Work task:
Each line holding the word "Navarro" must appear in the answer, copied from the entries.

Given data:
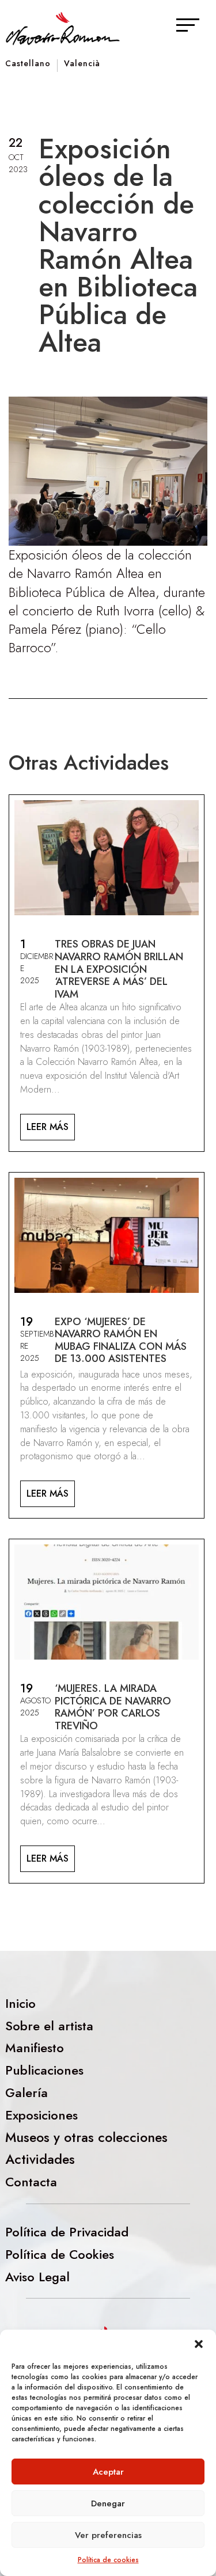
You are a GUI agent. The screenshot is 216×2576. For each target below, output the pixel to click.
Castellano (28, 64)
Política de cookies (108, 2560)
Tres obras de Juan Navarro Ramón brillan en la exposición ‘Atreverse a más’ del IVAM (119, 969)
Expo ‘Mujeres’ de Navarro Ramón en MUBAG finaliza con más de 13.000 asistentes (121, 1340)
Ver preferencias (108, 2535)
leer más (47, 1126)
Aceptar (108, 2471)
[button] (198, 2344)
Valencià (82, 64)
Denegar (108, 2503)
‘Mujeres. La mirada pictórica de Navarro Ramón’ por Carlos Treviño (113, 1707)
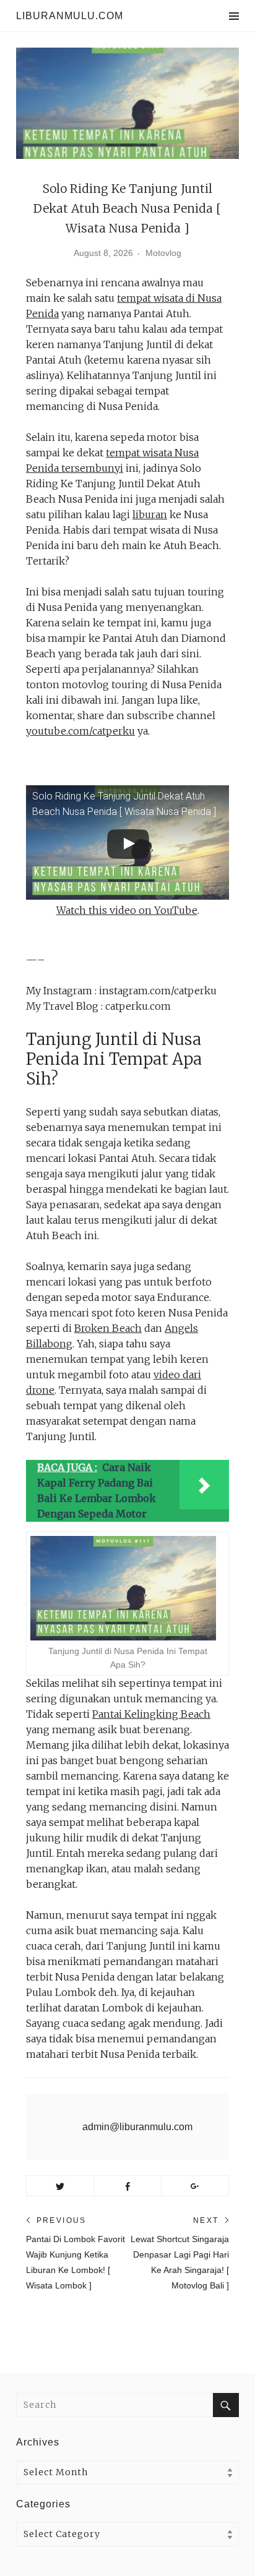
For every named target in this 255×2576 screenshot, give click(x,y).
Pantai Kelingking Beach (151, 1714)
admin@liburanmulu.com (137, 2127)
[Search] (226, 2405)
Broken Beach (108, 1328)
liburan (149, 514)
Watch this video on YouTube (126, 910)
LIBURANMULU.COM (69, 16)
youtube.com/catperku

Output for this task:
Tres obras de Juan Navarro Ramón brillan en la exposición ‘Atreverse a más’ del IVAM (119, 969)
Expo ‘Mujeres’ de Navarro Ramón en MUBAG finaliza con más de 13.000 asistentes (121, 1340)
‘Mujeres. La mirada pictórica de Navarro Ramón’ por Carlos Treviño (113, 1707)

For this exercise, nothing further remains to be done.